Everything was peaceful all day. Our interpreter was a local woman who was shocked at people standing in line. She said Tunisians just don't do that. And they stood, many for hours, without an incident! It was amazing. One of the wives of a local worker at the embassy stood in line for seven hours!

Mrs. Carter observed in the afternoon in Sidi Bou Said. Even at this time, there were long lines, but people remained enthusiastic to vote despite the wait.

I talked with some of the people in line, and they all were excited about having a chance to participate. One young woman told me she had been there for three hours. I asked, "Aren't you exhausted?" Her answer was, "It's worth it." Another, a young man waiting for three hours, when asked if he wasn't tired said, "I have been waiting for this for 23 years and three hours."

Several told me that they were unemployed. One young man had graduated from a university, with a major in English and had been unemployed for seven years. A man who had worked in agricultural research at a university said he had been unemployed for four years. I talked with him about peanuts and cotton seed; he talked with me about nuts.

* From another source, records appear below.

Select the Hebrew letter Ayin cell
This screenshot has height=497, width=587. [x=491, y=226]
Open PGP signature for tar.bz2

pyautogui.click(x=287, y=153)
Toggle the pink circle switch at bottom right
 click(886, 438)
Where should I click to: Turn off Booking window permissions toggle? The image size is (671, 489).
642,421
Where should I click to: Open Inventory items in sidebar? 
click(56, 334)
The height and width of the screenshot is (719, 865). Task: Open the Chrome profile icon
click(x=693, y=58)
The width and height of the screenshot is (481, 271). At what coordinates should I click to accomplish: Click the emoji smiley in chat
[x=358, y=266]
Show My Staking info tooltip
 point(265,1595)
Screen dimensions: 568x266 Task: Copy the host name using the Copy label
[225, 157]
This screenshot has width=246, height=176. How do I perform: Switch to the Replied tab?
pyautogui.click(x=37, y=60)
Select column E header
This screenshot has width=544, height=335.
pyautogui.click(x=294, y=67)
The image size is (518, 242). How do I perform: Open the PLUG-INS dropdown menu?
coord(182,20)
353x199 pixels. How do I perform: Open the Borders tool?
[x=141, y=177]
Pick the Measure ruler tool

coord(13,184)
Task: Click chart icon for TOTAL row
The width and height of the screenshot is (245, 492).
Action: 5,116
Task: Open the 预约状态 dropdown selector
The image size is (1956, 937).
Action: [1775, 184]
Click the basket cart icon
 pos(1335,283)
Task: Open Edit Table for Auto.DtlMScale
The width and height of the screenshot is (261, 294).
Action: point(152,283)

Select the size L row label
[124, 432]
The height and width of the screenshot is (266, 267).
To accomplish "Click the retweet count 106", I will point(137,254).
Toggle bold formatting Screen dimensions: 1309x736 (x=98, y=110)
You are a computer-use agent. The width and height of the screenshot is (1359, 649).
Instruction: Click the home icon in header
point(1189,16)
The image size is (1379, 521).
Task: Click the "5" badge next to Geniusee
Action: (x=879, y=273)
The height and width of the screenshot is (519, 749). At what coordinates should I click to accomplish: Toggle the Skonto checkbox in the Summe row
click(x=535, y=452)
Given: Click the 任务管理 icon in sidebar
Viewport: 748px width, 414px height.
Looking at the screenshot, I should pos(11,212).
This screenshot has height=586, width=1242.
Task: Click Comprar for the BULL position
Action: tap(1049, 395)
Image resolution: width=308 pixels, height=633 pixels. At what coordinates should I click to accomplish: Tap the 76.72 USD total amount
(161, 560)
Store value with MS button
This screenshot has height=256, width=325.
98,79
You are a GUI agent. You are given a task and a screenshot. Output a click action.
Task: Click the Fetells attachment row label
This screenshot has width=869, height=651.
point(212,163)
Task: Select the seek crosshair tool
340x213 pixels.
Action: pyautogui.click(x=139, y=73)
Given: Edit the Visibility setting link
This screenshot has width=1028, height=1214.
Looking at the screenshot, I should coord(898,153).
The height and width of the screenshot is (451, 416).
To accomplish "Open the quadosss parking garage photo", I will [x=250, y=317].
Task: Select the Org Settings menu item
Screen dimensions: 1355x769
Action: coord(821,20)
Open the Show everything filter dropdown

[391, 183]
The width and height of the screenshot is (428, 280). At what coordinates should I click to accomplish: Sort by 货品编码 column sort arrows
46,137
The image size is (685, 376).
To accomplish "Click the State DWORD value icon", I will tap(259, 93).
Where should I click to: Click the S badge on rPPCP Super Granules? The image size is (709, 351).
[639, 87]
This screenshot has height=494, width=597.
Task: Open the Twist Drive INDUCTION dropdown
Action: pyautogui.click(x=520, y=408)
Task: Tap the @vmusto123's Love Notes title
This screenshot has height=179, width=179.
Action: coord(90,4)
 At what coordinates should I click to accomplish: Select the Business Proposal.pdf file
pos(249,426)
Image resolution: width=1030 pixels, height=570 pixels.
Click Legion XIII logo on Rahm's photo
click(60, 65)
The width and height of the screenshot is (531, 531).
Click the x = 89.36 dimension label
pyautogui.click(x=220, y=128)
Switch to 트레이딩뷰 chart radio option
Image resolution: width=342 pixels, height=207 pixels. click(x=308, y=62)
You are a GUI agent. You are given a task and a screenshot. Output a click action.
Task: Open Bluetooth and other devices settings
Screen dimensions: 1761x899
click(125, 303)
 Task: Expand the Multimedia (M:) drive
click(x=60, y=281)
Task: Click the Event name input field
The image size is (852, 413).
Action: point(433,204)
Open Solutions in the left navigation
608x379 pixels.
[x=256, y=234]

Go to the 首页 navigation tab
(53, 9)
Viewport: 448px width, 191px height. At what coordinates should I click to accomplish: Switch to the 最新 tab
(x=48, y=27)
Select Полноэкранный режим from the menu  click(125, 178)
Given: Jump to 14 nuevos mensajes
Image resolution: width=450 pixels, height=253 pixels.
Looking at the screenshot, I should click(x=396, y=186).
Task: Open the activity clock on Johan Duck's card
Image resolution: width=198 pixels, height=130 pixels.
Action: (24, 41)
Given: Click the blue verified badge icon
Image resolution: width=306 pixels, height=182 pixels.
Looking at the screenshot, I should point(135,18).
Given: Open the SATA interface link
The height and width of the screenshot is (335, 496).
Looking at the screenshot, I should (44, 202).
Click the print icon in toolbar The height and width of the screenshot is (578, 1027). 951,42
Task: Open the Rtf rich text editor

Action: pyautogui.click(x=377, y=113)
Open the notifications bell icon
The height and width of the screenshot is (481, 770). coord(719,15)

After the polls closed on Sunday, counting the votes continued through that night and Monday. No results had been released before I had to leave Tuesday morning. Later I learned that Rachid Ghannouchi and his Islamist Ennahda party won 41percent of the vote. Women scored over a quarter of the available seats, and of those, 71 percent are Ennahda representatives.

The PDP, surprisingly, did not place in the top four. From reading press clips since I have been home, I learned the consensus was that in the last days of the campaign, the PDP became very negative toward Ennahda while the other parties did not, and it backfired on them.

It has been a few days after the election now, and Ghannouchi is still saying the right things. He plans to gather with the other party leaders to discuss the formation of the next government. I was told that about 50 people rallied outside the election commission offices in Tunis, seeking an investigation into irregularities committed by Ennahda, but election officials said any problems were minor. Several legal challenges are making their way through the courts. Our field staff continues to monitor these cases and the final announcement of results that is anticipated next week.

This was as peaceful and calm an election as I have ever observed. Tunisia has set an outstanding example for other Arab Spring countries to follow. It was an exciting time to be in this country and witness "the exhilaration" of the people.